→ **Short task**
Lay out the part of the records that opens with the line containing "You are a GUI" and runs through the end of the records as a JSON list of strings, one string per line, with blank lines and pictures left out.

-------- Given records

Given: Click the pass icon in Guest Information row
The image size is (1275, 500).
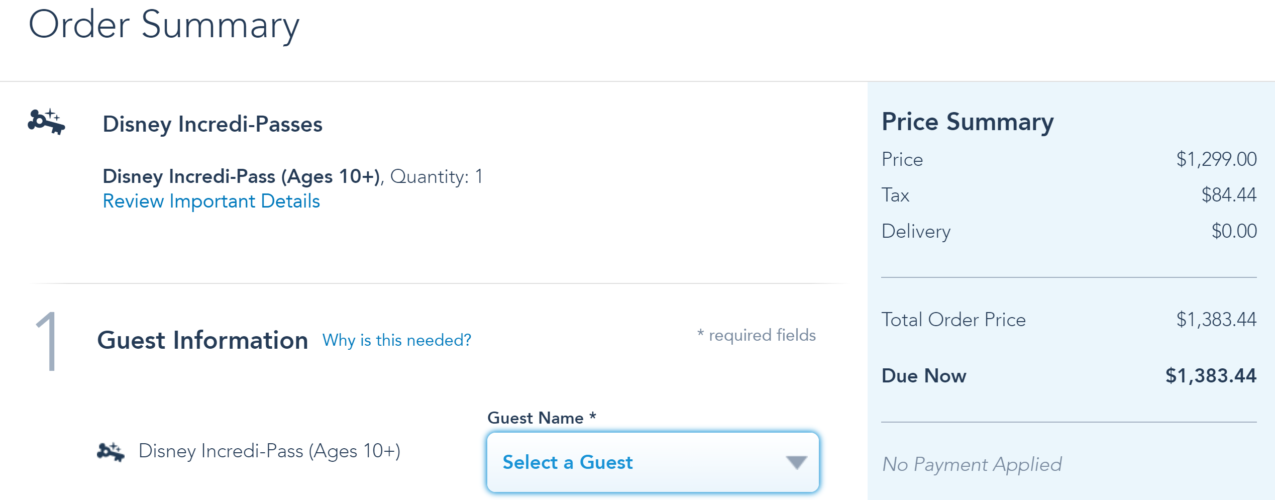Looking at the screenshot, I should [109, 451].

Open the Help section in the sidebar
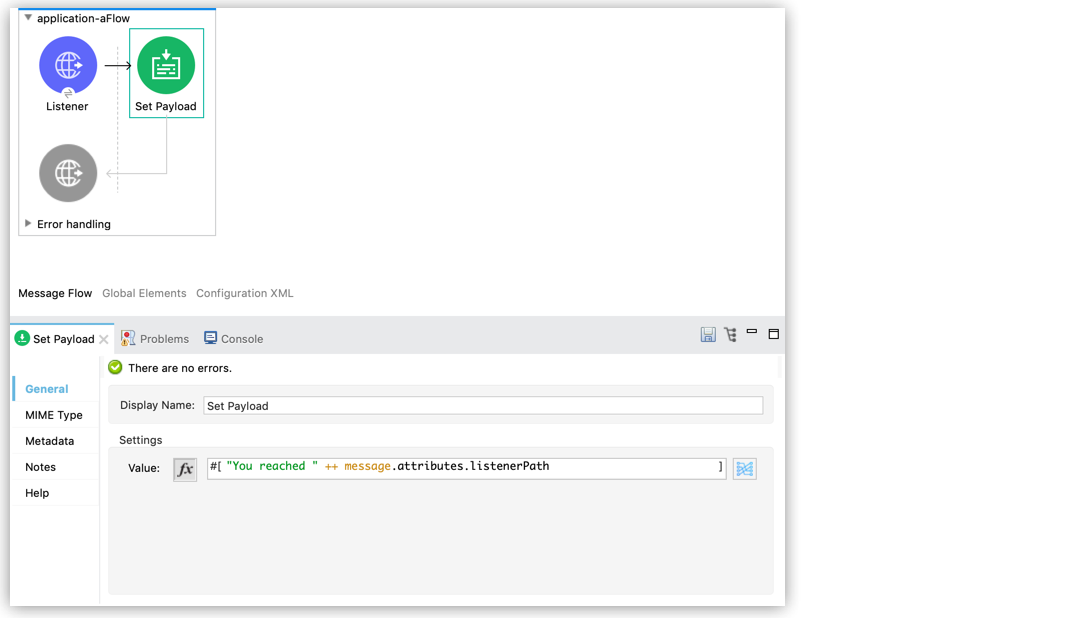click(37, 492)
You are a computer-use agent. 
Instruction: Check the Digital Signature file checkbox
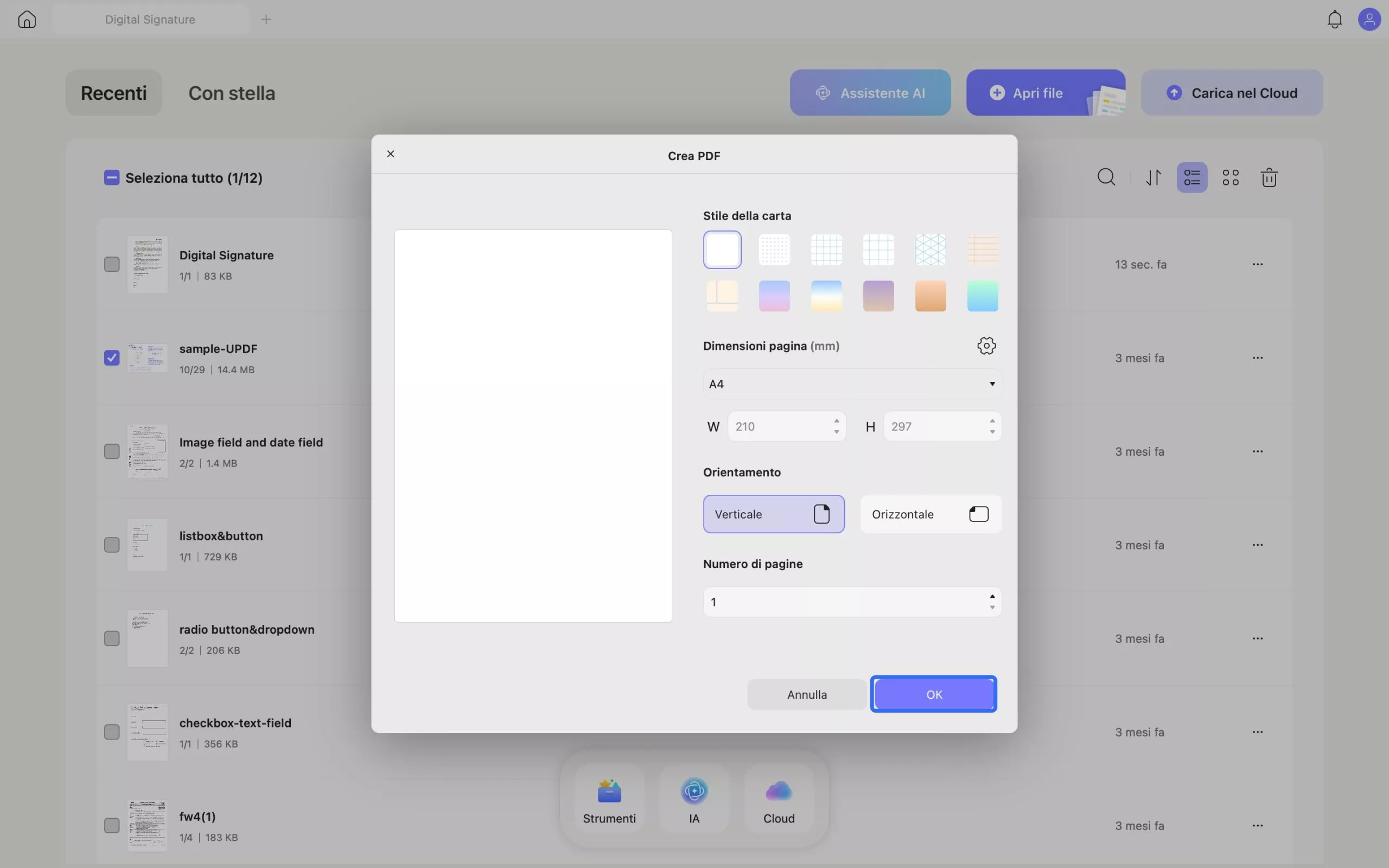click(112, 264)

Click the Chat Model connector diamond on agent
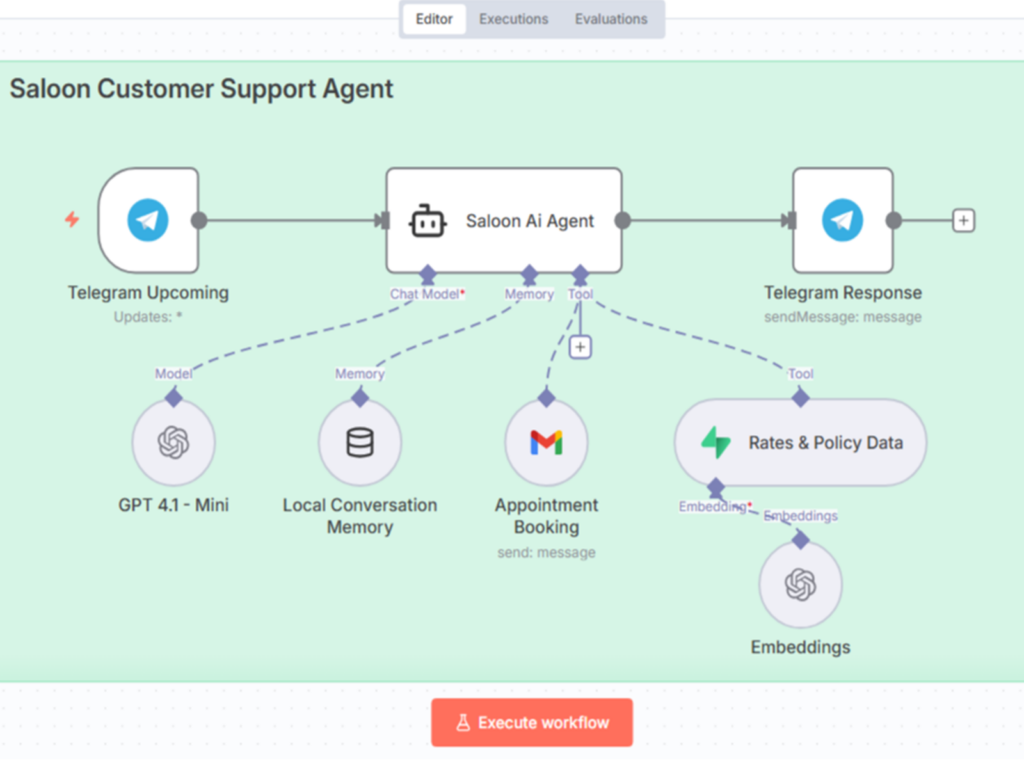428,274
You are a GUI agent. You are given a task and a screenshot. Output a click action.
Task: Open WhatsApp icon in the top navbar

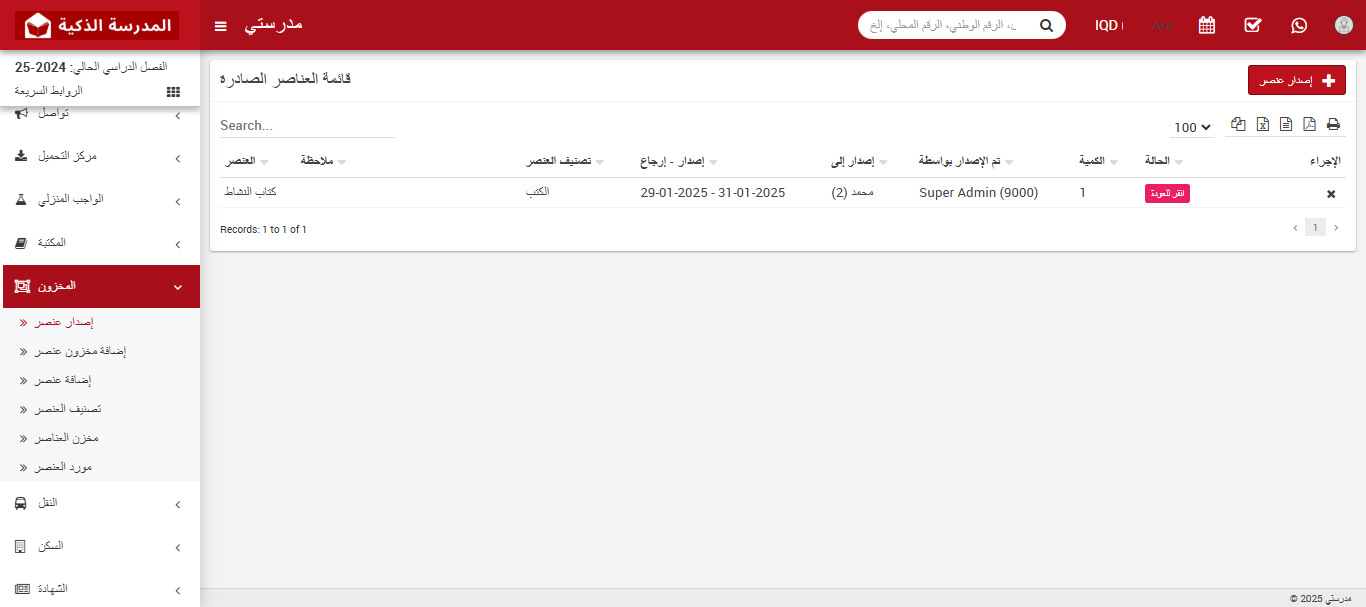pos(1298,25)
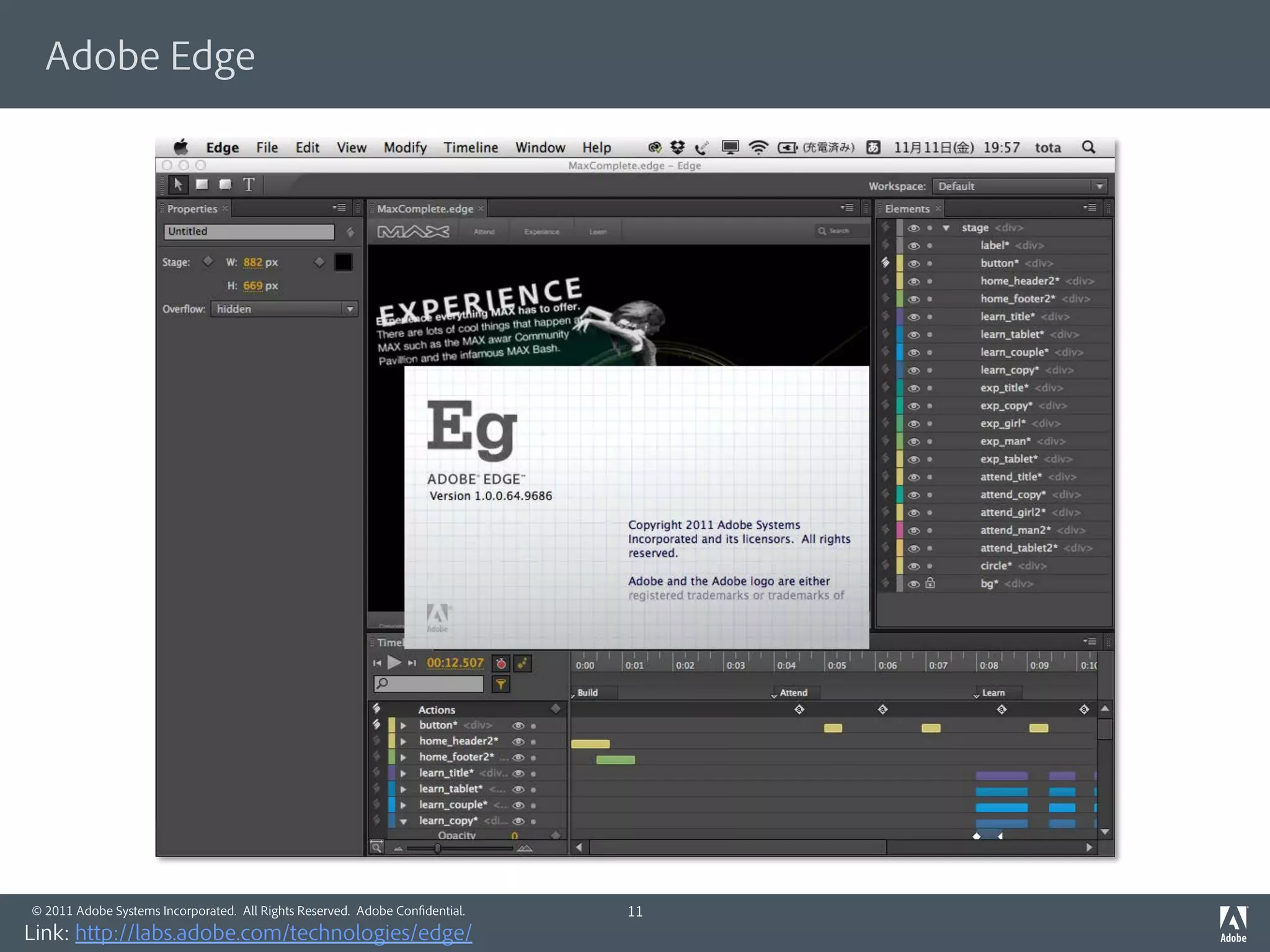Open the Workspace Default dropdown
This screenshot has width=1270, height=952.
pyautogui.click(x=1019, y=186)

----------------

→ **Solved exercise**
[
  "You are a GUI agent. You are given a task and a screenshot. Output a click action.",
  "Task: Open WhatsApp icon in the top navbar",
  "pos(1298,25)",
  "Open the Workspace Default dropdown",
  "This screenshot has width=1270, height=952.",
  "pyautogui.click(x=1019, y=186)"
]